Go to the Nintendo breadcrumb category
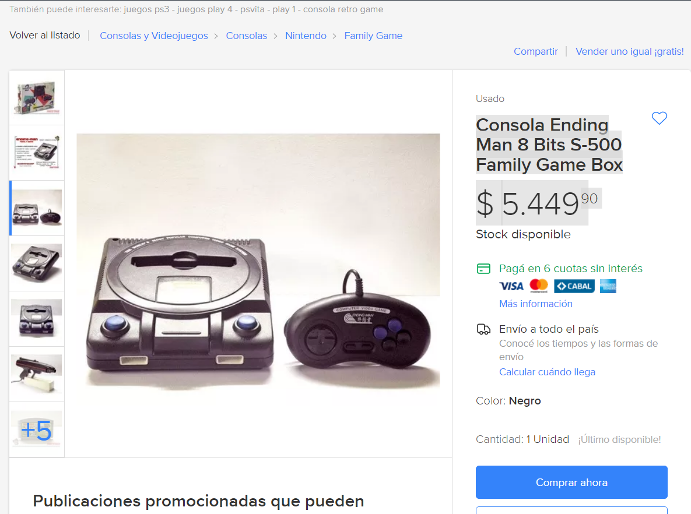 click(x=306, y=36)
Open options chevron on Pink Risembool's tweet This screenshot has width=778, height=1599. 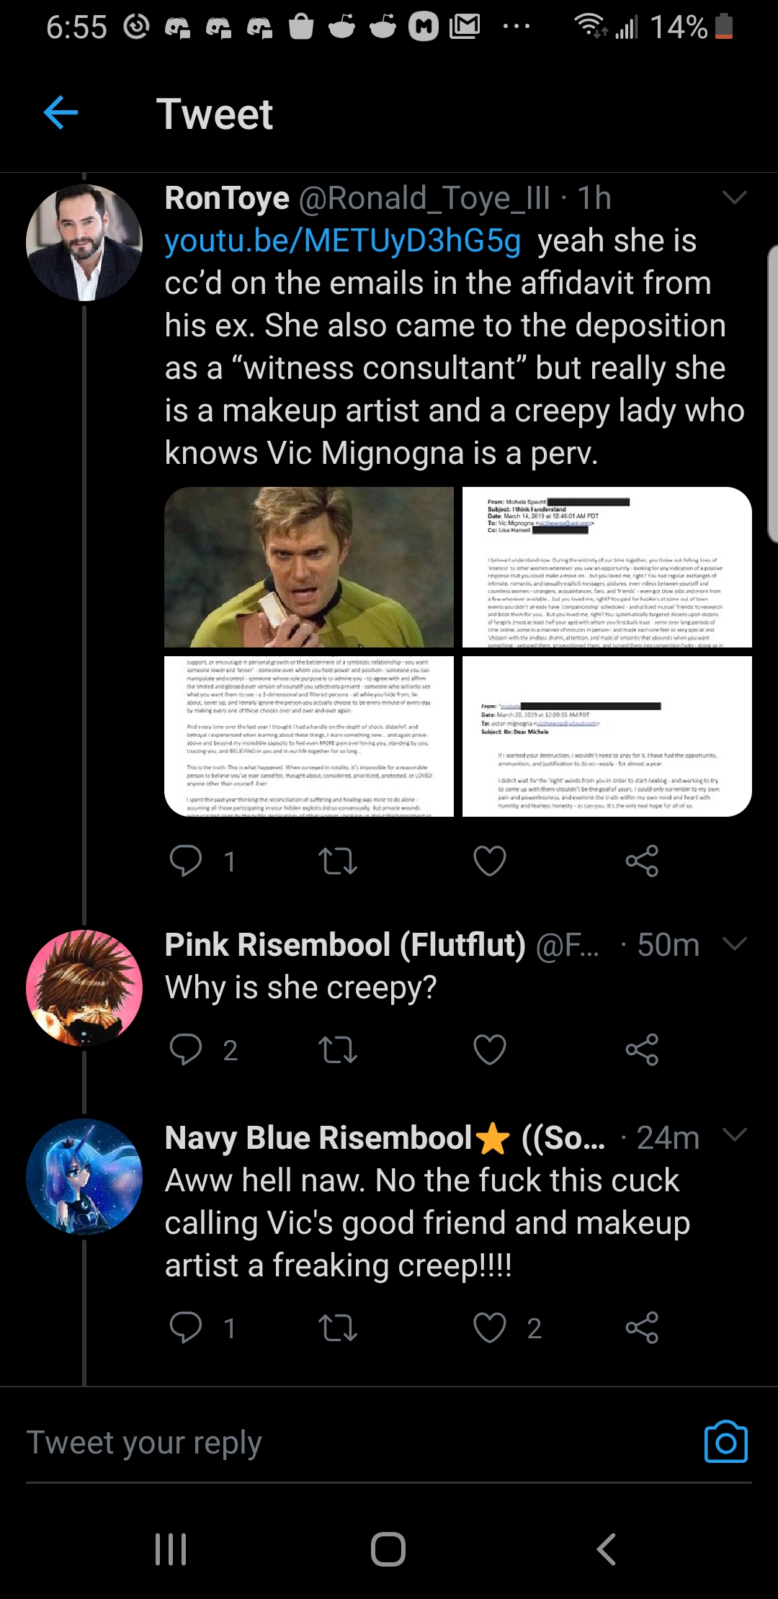click(x=734, y=944)
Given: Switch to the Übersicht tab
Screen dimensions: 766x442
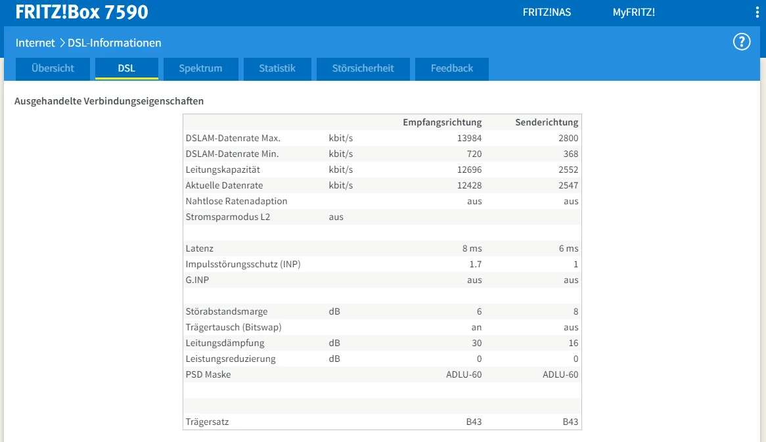Looking at the screenshot, I should (x=53, y=68).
──────────
Task to complete:
All that should appear in the response is the run of lines from the one with "Given: Switch to the Übersicht tab" through the final line of the records, restated exactly, with pictures omitted.

Answer section:
Given: Switch to the Übersicht tab
Screen dimensions: 766x442
Looking at the screenshot, I should (x=53, y=68).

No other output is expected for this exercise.